The bill improves safety for survivors and makes household account management more transparent and convenient, but it increases privacy risks for vulnerable people, creates compliance and administrative costs that may be shifted to consumers or housing programs, and provides limited statutory damages as enforcement.
Renters (particularly survivors of domestic violence, sexual assault, dating violence, or stalking) can end covered-program leases early without paying fees, making it easier to leave unsafe housing and reducing immediate financial barriers to safety.
Cohabitating adults (parents, families, roommates, homeowners, renters) can jointly manage household bills and access shared service accounts and online portals, simplifying bill payment, reducing missed payments, and improving transparency about household services.
Covered companies must notify new joint-account holders about what information will be shared and provide applicable privacy (Regulation P) notices, giving consumers clearer notice and expectations about data-sharing and consent.
People in or leaving unsafe relationships (including survivors, seniors, and people with disabilities) face increased risk that joint-account access will expose sensitive account communications or service information to cohabitants, which could endanger privacy and safety.
Covered companies will incur compliance and operational costs to change systems and privacy processes, and those costs may be passed on to customers through higher prices or fees, affecting household expenses.
If lease fee waivers are not coupled with rehousing or wraparound supports, victims who leave for safety reasons may still face short-term housing instability despite the fee waiver.
Based on analysis of 3 sections of legislative text.
Requires many service providers and creditors to let consenting cohabiting adults open joint accounts with shared access and lets certain housing program tenants end leases early without fees if they are violence victims.

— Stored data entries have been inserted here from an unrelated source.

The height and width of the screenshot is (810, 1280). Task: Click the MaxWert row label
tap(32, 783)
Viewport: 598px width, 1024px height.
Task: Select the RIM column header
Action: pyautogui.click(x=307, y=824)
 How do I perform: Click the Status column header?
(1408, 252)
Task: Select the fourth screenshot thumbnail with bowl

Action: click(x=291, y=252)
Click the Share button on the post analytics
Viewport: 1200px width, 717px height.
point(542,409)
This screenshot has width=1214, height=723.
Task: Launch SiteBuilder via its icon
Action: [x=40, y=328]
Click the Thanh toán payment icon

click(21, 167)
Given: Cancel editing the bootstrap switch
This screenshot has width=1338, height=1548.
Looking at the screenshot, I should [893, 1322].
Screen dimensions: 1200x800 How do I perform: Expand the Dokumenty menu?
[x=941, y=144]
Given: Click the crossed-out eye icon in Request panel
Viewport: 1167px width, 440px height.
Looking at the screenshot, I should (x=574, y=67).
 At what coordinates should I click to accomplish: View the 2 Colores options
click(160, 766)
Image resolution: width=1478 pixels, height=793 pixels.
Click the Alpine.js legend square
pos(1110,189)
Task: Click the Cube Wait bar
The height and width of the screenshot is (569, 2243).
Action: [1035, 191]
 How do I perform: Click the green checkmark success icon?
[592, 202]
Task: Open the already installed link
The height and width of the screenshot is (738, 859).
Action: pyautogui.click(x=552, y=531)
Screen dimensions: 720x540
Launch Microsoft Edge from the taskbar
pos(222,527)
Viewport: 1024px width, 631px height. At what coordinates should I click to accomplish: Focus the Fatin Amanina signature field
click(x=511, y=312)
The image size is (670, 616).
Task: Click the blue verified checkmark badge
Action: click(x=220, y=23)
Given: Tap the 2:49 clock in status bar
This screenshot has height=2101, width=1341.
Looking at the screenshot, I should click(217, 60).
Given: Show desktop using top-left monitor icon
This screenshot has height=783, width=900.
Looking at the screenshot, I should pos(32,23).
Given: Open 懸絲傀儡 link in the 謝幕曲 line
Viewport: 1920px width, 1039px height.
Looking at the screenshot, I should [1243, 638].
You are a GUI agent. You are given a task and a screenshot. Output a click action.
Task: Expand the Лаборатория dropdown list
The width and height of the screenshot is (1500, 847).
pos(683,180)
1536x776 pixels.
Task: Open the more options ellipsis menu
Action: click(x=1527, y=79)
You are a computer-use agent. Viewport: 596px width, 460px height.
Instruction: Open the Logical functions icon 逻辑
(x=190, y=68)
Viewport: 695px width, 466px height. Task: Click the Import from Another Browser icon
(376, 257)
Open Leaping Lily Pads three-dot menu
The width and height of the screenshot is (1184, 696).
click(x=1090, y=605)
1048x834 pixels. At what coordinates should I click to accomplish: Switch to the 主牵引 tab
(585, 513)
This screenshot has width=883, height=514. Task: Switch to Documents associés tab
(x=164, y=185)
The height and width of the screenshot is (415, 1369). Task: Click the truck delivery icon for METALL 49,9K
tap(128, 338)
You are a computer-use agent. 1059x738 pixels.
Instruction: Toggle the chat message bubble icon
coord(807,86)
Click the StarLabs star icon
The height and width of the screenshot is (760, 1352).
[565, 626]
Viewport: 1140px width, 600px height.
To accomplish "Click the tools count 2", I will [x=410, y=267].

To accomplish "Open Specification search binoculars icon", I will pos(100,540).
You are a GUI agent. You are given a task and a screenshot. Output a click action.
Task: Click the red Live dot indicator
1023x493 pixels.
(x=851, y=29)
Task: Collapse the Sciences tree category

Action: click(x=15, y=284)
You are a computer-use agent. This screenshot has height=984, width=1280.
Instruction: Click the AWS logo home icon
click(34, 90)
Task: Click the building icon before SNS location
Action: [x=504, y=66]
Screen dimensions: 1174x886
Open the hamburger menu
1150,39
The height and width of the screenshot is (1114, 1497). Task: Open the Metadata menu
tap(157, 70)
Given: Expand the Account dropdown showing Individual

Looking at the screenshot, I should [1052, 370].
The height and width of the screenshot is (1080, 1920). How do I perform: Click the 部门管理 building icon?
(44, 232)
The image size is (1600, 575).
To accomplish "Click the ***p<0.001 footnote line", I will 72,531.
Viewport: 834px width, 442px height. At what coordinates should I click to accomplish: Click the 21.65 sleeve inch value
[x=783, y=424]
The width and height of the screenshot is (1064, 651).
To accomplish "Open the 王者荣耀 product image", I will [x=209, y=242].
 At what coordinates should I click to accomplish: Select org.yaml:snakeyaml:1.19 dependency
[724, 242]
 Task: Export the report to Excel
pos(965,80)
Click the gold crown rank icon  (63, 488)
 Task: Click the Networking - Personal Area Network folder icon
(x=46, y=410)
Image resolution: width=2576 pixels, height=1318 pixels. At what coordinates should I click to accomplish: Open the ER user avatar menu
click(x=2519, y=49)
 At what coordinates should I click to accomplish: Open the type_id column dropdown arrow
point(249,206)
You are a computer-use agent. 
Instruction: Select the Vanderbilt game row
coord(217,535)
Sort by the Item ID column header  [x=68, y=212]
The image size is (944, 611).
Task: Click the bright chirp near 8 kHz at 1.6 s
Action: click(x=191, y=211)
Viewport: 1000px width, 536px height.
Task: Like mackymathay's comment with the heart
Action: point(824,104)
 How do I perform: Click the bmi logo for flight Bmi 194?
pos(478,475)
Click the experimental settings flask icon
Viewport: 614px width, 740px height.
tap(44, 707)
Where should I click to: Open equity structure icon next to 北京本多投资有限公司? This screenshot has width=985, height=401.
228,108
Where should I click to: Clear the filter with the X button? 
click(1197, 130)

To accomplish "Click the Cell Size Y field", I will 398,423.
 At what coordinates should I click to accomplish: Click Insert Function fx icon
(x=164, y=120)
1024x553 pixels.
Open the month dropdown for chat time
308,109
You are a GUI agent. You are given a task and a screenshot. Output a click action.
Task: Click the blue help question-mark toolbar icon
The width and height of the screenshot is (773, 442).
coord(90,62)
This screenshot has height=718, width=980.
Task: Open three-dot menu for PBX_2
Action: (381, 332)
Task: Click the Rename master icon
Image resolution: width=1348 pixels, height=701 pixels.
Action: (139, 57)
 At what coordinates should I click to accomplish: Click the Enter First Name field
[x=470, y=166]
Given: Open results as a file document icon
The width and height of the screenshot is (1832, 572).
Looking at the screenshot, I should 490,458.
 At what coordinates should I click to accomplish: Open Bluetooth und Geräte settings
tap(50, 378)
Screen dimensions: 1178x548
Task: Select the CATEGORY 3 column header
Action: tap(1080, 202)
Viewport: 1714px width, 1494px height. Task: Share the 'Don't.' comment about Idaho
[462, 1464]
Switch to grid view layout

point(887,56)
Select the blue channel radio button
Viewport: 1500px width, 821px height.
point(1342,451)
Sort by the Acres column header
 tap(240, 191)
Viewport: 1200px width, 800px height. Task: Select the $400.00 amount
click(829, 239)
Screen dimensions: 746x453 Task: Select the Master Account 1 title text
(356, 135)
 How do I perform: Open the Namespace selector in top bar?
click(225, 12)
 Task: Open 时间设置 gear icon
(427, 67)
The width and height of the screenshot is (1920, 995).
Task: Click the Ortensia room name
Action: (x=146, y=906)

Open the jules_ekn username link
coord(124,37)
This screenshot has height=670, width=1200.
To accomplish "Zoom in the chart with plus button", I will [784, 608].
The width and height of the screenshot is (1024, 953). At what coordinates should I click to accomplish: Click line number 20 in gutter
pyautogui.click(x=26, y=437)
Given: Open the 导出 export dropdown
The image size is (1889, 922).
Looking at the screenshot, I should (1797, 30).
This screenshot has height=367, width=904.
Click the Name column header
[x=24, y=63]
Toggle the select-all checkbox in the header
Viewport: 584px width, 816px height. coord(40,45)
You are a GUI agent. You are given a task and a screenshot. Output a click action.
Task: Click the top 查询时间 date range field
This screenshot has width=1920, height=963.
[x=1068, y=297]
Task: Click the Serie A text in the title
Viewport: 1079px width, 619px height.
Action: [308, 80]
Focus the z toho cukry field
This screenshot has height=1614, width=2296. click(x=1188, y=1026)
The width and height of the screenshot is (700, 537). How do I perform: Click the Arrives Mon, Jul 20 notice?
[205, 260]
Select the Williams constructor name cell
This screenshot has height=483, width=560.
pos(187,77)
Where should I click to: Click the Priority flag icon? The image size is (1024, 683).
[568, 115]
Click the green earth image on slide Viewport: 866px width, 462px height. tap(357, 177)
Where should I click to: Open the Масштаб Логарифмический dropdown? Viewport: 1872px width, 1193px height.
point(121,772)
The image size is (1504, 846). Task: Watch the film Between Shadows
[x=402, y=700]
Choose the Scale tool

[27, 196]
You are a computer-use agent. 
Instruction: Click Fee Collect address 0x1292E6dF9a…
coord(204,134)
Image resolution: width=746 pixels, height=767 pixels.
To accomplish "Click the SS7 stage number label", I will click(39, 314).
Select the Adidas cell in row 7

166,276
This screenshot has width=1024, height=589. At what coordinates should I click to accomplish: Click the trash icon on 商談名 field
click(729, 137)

Introduced June 24, 2025 by Sean Casten · Last progress June 24, 2025
Requires many service providers, landlords, creditors, utilities, and similar companies to let consenting adults who live together open joint accounts to manage services and bills, give each joint account holder access to account information and online portals, and notify new joint-account holders about what information will be shared. It allows harmed adults to sue for up to $1,000 per violation. It also lets applicants and tenants in certain federally assisted housing programs who are victims of domestic violence, dating violence, sexual assault, or stalking to end a lease early without being charged a fee.